La crisis de estancamiento y falta de competitividad que atraviesa Europa desde hace décadas corre serio peligro de volverse endémica. Una tendencia que podría acentuarse en los próximos años si triunfan las propuestas que están poniendo sobre el tapete comunitario sus dos principales socios. Francia y Alemania han decidido configurar un frente común para convencer a las autoridades de Bruselas de que la única forma que tiene el club de los 27 de plantar cara a las multinacionales asiáticas, norteamericanas y, en menor medida, rusas, es mediante el respaldo explícito del sector público a las grandes empresas europeas. En definitiva, se trata de recuperar la tesis de los campeones nacionales llevándola a un estadio superior, el continental.
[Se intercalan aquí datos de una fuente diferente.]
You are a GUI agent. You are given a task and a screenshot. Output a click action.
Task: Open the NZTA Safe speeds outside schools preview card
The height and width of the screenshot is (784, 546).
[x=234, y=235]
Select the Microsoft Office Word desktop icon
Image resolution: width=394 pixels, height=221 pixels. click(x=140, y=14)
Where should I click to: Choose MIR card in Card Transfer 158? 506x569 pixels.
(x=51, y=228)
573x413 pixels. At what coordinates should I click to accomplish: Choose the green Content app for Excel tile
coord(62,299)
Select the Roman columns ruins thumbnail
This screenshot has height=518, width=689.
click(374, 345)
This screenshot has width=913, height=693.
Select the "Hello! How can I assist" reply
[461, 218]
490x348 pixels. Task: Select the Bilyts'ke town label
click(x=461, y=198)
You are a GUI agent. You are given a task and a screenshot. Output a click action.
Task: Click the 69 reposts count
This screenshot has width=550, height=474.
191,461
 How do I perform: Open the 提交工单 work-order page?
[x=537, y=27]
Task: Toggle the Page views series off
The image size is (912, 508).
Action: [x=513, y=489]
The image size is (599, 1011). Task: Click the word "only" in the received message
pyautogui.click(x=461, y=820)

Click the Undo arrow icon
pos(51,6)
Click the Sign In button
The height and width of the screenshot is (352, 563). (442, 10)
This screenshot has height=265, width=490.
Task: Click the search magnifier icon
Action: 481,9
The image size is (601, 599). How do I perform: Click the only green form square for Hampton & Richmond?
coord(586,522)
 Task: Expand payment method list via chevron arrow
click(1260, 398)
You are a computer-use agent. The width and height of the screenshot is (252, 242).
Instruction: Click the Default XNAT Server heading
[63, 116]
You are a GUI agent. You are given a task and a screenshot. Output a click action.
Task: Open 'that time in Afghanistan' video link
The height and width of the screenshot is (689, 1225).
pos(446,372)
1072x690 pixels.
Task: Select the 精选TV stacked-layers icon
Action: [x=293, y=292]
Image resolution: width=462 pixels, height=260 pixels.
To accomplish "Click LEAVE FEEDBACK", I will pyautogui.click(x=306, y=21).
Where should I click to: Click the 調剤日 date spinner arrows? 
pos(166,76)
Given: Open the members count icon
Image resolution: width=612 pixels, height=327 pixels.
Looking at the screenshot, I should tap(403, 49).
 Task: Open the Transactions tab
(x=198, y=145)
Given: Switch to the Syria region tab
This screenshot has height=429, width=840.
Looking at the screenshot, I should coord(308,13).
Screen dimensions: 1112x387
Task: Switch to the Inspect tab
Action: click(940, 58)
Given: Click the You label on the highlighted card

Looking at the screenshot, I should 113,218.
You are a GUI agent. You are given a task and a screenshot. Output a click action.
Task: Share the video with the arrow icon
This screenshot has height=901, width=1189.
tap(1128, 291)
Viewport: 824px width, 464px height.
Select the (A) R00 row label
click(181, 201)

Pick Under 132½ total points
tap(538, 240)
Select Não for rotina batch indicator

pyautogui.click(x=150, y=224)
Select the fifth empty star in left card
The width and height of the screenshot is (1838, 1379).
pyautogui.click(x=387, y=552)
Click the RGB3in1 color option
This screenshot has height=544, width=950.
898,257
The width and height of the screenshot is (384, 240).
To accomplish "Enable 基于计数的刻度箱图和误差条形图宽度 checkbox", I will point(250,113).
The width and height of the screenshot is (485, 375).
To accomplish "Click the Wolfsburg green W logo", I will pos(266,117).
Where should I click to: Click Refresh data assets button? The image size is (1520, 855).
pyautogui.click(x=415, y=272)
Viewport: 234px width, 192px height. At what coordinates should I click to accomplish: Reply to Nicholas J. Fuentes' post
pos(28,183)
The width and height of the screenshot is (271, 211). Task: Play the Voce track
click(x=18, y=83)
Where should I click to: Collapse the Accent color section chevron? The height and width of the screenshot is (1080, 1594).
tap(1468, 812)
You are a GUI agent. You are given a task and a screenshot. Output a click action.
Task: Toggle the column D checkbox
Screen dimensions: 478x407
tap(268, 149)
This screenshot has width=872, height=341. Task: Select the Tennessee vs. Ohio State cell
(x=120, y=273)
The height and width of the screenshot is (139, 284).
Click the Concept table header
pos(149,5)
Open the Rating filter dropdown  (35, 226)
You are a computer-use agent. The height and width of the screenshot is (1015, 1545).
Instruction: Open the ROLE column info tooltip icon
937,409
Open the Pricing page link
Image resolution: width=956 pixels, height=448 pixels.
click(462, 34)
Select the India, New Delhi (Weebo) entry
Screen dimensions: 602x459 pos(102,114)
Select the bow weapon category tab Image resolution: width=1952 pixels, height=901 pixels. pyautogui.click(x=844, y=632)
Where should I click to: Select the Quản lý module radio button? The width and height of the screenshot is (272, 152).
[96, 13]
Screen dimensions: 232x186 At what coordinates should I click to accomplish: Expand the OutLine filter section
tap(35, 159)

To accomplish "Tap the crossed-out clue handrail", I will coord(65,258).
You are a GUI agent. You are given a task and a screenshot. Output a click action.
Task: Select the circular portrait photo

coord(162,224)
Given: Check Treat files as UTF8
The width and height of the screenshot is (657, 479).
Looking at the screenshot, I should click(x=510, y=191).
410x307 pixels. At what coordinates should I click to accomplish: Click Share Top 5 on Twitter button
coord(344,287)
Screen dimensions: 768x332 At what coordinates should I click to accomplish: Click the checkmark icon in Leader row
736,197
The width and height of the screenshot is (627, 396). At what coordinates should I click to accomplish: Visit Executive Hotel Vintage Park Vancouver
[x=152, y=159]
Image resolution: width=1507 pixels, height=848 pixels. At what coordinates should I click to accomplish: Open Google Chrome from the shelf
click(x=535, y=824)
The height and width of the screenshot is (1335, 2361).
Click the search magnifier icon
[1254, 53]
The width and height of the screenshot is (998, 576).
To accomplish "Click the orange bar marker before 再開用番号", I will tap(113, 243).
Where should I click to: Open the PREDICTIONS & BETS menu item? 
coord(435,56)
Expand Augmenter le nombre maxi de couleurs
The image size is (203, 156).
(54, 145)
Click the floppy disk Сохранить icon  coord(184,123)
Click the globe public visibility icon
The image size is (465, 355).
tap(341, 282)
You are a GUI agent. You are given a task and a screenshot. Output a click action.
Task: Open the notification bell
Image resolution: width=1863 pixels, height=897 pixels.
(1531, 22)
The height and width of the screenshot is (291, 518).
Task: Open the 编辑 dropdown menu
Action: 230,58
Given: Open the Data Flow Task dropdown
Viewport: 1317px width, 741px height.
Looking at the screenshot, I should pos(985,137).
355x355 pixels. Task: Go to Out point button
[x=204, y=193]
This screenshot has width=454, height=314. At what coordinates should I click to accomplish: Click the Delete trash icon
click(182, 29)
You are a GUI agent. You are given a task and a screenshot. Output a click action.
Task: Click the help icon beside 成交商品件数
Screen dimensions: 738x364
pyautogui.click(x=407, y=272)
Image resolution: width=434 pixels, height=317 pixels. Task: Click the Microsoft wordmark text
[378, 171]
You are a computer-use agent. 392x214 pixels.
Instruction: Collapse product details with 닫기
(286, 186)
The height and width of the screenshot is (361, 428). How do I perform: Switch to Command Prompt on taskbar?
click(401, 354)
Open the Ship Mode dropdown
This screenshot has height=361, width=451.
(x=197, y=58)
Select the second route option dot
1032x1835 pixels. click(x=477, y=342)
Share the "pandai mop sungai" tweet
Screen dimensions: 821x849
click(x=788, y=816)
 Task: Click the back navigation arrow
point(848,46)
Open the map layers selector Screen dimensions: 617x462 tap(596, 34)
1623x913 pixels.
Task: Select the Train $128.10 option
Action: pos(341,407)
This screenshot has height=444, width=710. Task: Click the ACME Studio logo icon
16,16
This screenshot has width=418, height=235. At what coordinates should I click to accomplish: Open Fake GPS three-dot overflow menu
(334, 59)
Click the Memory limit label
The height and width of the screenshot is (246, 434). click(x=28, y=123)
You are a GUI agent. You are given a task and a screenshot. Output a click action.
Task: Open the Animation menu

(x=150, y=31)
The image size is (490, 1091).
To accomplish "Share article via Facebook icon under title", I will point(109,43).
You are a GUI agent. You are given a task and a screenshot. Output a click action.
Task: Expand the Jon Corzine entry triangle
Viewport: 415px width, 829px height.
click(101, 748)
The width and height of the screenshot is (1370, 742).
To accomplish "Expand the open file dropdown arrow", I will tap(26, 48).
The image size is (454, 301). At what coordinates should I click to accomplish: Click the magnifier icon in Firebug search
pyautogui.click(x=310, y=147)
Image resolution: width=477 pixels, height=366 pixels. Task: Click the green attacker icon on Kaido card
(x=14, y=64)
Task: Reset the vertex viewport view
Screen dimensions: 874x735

La petición se hizo oficial el pasado enero, cuando 19 gobiernos de la Unión Europea (UE) capitaneados por Emmanuel Macron y Angela Merkel firmaron una declaración en la que manifestaban la necesidad de “construir una política industrial que aliente la creación de grandes jugadores económicos”. El texto, respaldado en aquel momento también por Italia y España, planteaba que “así como las grandes potencias no dudan a la hora de defender a sus campeones nacionales, Europa debe tener en cuenta en su política de competencia la evolución del entorno competitivo global en términos de inversión, comercio e industria”. Bajo estas consideraciones subyace un dato revelador: en la lista de las veinte empresas con mayor valor bursátil del planeta solo aparece una europea, la petrolera anglo-holandesa Royal Dutch Shell.

LA DECISIÓN DE ESPAÑA

La postura del ejecutivo español respecto a este enfrentamiento entre las potencias europeas y la propia Comisión ha experimentado un giro de ciento ochenta grados desde que el pasado año decidiera dar su respaldo al manifiesto que planteaba la necesidad de una nueva política industrial que promoviera los grandes grupos empresariales. La radicalización posterior de la postura de Francia y Alemania ha sido la principal causa de la retirada del respaldo por parte de las autoridades españolas, que se han percatado de que, en un país cuyo tejido industrial está formado fundamentalmente por pymes, un movimiento político tendente a crear monopolios provocaría importantes efectos adversos.

“A pesar de los intentos de Macron y Merkel por sumar apoyos a su petición, la realidad es que hay muchos países, como España, a los que no les beneficia en absoluto. Para España sería como pegarse un tiro en el pie, teniendo en cuenta que las empresas españolas son pequeñas y que de ninguna forma les interesa que les impongan los precios a los que deben vender sus bienes o prestar sus servicios aquellos que tengan más poder de negociación por ser monopolios amparados por el sector público europeo”, destaca a Forbes Sergio Ávila, analista de mercados de la firma británica de intermediación financiera IG.

Ni siquiera grandes grupos líderes en España, que facturan más del 50% de su cifra de negocio fuera de nuestras fronteras, se verían beneficiadas de esta reforma profunda de la política de competencia comunitaria. Empresas como ACS, Telefónica, BBVA o Santander, por citar tan solo algunos ejemplos, se han hecho con un hueco en los mercados internacionales y cambiar las reglas del juego podría perjudicarlas.

A este respecto, Javier Méndez, director general de la Fundación de Estudios Financieros (FEF), indica que “dos de los sectores que podrían verse afectados por la iniciativa franco-germana son el de las renovables y el de las infraestructuras. En España estamos bien posicionados con varias empresas líderes mundiales en estos sectores. También en banca gozamos de instituciones de gran capacidad de crecimiento global. Y en utilities y telecomunicaciones también somos una referencia a nivel mundial. La cuestión es que estas compañías no han necesitado de ninguna política estatal ad hoc para llegar a ser lo que son hoy en día en el panorama económico global”.